The data i am working with , contains the closing prices of 10 shares of the S&P 500 index.
Data :
> dput(head(StocksData))
structure(list(ACE = c(56.86, 56.82, 56.63, 56.39, 55.97, 55.23
), AMD = c(8.47, 8.77, 8.91, 8.69, 8.83, 9.19), AFL = c(51.83,
50.88, 50.78, 50.5, 50.3, 49.65), APD = c(81.59, 80.38, 80.03,
79.61, 79.76, 79.77), AA = c(15.12, 15.81, 15.85, 15.66, 15.71,
15.78), ATI = c(53.54, 52.37, 52.53, 51.91, 51.32, 51.45), AGN = c(69.77,
69.53, 69.69, 69.98, 68.99, 68.75), ALL = c(29.32, 29.03, 28.99,
28.66, 28.47, 28.2), MO = c(20.09, 20, 20.07, 20.16, 20, 19.88
), AMZN = c(184.22, 185.01, 187.42, 185.86, 185.49, 184.68)), row.names = c(NA,
6L), class = "data.frame")
In the following part , i am calculating the daily percentage changes of 10 shares :
perc_change <- (StocksData[-1, ] - StocksData[-nrow(StocksData), ])/StocksData[-nrow(StocksData), ] * 100
perc_change
Output :
# ACE AMD AFL APD AA ATI AGN ALL MO AMZN
#2 -0.07 3.5 -1.83 -1.483 4.56 -2.19 -0.34 -0.99 -0.45 0.43
#3 -0.33 1.6 -0.20 -0.435 0.25 0.31 0.23 -0.14 0.35 1.30
#4 -0.42 -2.5 -0.55 -0.525 -1.20 -1.18 0.42 -1.14 0.45 -0.83
#5 -0.74 1.6 -0.40 0.188 0.32 -1.14 -1.41 -0.66 -0.79 -0.20
#6 -1.32 4.1 -1.29 0.013 0.45 0.25 -0.35 -0.95 -0.60 -0.44
With the above code i find the latest N rates of change (N should be in [1,10]). I want to make Logistic Regression Model in order to predict the change of the next day (N + 1), i.e., "increase" or "decrease".

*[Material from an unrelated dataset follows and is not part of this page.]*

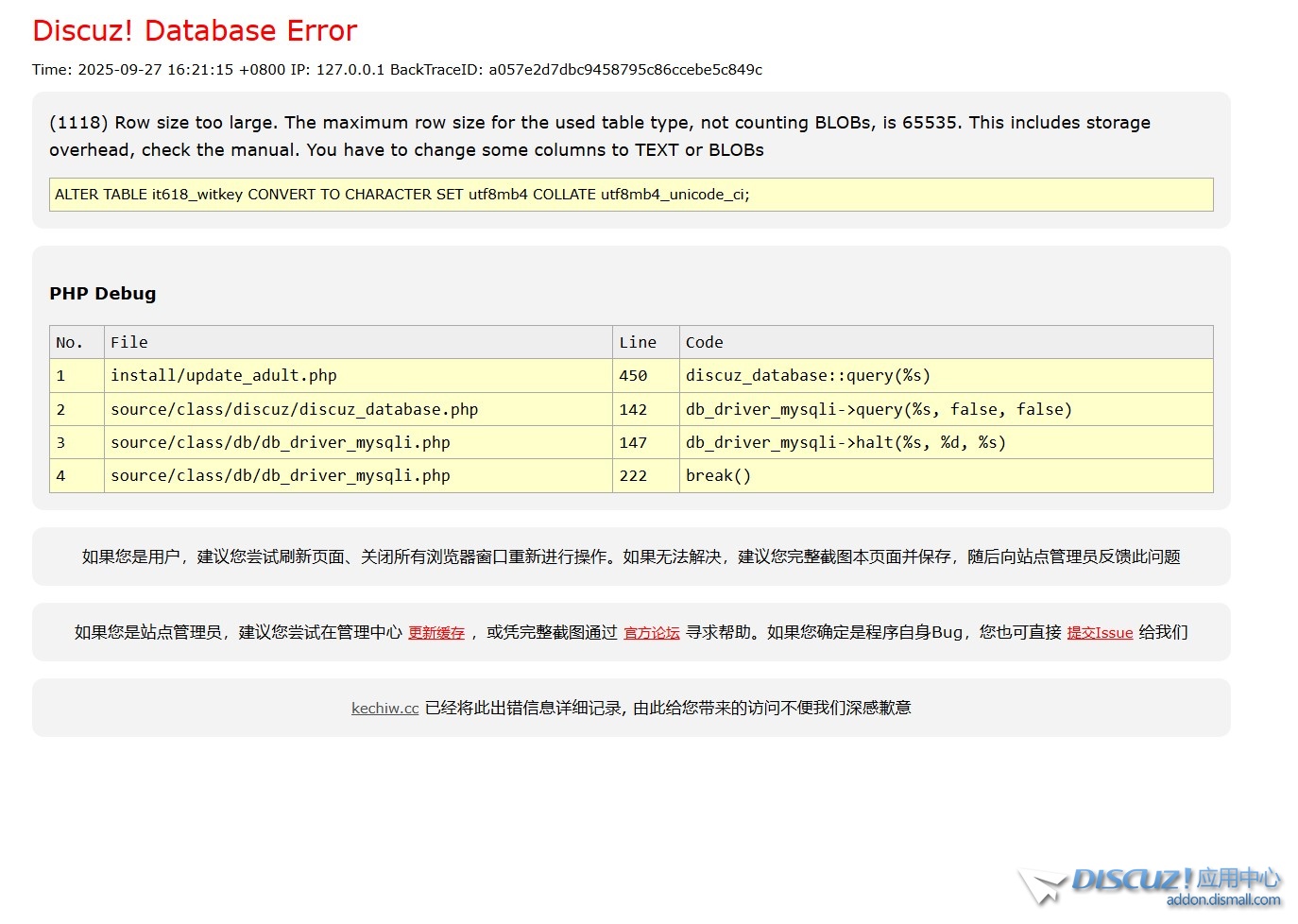Click the break() code cell

point(718,476)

Firstly, i split the data into two chunks: training and testing set :
(NOTE: as testset
i must take the last 40 sessions and as trainset
the previous 85 sessions of the test set !)
trainset <- head(StocksData, 870)
testset <- tail(StocksData, 40)
Continued with the fitting of the model:
model <- glm(Here???,family=binomial(link='logit'),data=trainset)
The problem iam facing is that i dont have understand and i dont know what to include in the glm
function. I have study many models of logistic regression and i think that i havent in my data this object that i need to place there.
Any help for this misunderstanding part of my code ?
Based on what you shared, you need to predict an increment or decrease when new data arrives about the portfolio you mentioned. In that case, you need to define the target variable. We can do that computing the number of positive and negative changes. With that variables, we can create a target variable with 1 if positive is greater than negative (there will be an increment) and with 0 if opposite (there will not be an increment). Data shared is pretty small but I have sketched the code so that you can apply the training/test approach for the modeling. Here the code:
We will start from perc_change
and compute the positive and negative variables:
#Build variables
#Store number of and positive negative changes
i <- names(perc_change)
perc_change$Neg <- apply(perc_change[,i],1,function(x) length(which(x<0)))
perc_change$Pos <- apply(perc_change[,i],1,function(x) length(which(x>0)))
Now, we create the target variable with a conditional:
#Build target variable
perc_change$Target <- ifelse(perc_change$Pos>perc_change$Neg,1,0)
We create a replicate for data and remove non necessary variables:
#Replicate data
perc_change2 <- perc_change
perc_change2$Neg <- NULL
perc_change2$Pos <- NULL
With perc_change2
the input is ready and you should split into train/test data. I will not do that as data is too small. I will go directly to the model:
#Train the model, few data for train/test in example but you can adjust that
model <- glm(Target~.,family=binomial(link='logit'),data=perc_change2)
With that model, you know how to evaluate performance and other things. Please do not hesitate in telling me if more details are needed.